Even structured data can be messy
Data can take many forms. One type typically relied upon by Knowledge Workers is unstructured data. This is data such as the free text of contracts, emails, and letters. AI is oft correctly touted as the workhorse which can help turn these heaps of uncategorised, unstructured, words-based data into something a little more analysable – thus reducing the mundane aspects of a Knowledge Worker’s day-to-day and allowing them to focus on adding value rather than reading stacks of contracts.
However, even structured data can be messy. This messiness doesn’t just stop more sophisticated use of that data – for example, to trigger automated workflows or automated reasoning. It can stop it being used at all. That’s because, if they don’t think about IA before AI, enterprises end up spending time and money on cleaning and trying to understand and ultimately use the data produced by AI.
This is because words are messy and there are many ways to describe the same thing. One simple example might be: one team using AI to classify a document classification as a “Share Purchase Agreements” and another labelling it as a “SPA”. While others might use “Stock Purchase Agreement”, “Securities Purchase Agreement”, or “Acquisition Purchase Agreement” as labels.
Not only do these labels take different forms – there’s also no guarantee that all of the different people working on these projects across the enterprise are aligned in the meaning of these concepts.
This presents a problem down the road if an enterprise is trying to harness all this data to make enterprise-wide data-driven decisions.
How can they be sure that all these different labels are all referring to the same “thing” or concept?
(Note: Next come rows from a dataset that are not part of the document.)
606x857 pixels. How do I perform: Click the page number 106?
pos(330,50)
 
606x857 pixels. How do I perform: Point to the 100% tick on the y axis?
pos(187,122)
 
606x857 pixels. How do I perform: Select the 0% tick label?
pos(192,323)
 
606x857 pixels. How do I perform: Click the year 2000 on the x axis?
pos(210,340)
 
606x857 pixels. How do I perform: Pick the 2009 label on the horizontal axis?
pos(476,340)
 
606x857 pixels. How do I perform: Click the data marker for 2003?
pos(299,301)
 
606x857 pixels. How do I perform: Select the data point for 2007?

And even if they can be sure that they’re referring to the same thing, they’ll still need to pay someone to make sure this is the case and then take the time to clean up the data and make all the labels the same. And then of course repeat this across all the other metadata across the enterprise. It’s no wonder it’s commonly said that data scientists spend most of their time wrangling data.
The simple fact is, a multitude of different labels, which potentially differ in both form and meaning, represent walls which fragment an enterprise’s data and create information silos. And it’s this fragmentation that provides one of the reasons for why IA must come before AI. Without a cohesive IA strategy that binds AI projects under a single common language, the potential offered by AI and the data it produces is limited to a context-by-context single-use affair, never to be re-used again.
IA before AI
To harness the full potential of AI, enterprises need to see the data AI uses and produces as an architectural system that needs to be designed and managed just as much as the technology that creates it and moves it around.
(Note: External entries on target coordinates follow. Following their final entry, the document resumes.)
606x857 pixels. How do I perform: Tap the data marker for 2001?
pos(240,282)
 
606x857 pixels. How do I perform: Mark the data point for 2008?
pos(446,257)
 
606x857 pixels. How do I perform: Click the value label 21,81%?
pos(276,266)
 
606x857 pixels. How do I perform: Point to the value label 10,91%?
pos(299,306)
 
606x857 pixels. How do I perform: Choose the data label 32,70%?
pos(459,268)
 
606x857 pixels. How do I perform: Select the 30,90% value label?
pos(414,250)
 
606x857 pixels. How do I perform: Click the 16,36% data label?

They need to recognise that structure and categorisation is not an end in and of itself. They need to go beyond asking “is it structured?” and start asking “how should it be structured? What is that structure for? What systems does this information need to talk to? How is that information represented there? And how does this system as a whole help my colleagues and my customers do what they need to do?”
An example is helpful here to show why these questions matter. Imagine if you do business with a company called International Widget Corporation and thus have a variety of data within your enterprise related to your dealings with International Widget Corporation.
If that company name is structured well, then you will be able to link to other databases both inside and outside of the organisation and use that structure to infer further information such as industrial sector. But if it’s not structured well and takes more of a free text approach – where the data is alternately labelled as “International Widget Corporation”, “IWC”, or “Intl Widget Corp.” – not only is there no way of easily linking to other databases, but you might not be able to find all the documents in the first place.
It is only by asking these questions that enterprises can free AI to reach its full potential and produce data which can be consolidated, used, and reused, to create insights that can be trusted and stretch over time and across the whole organisation. Having an IA strategy on how to collect, organise, maintain, and consistently structure your content – unsexy as it is – is key to making this happen.
If organisations who have been banging their heads against the wall for several years trying to get AI to “work properly” adopt the mantra “IA before AI”, they will find that AI actually can deliver the magic they are after.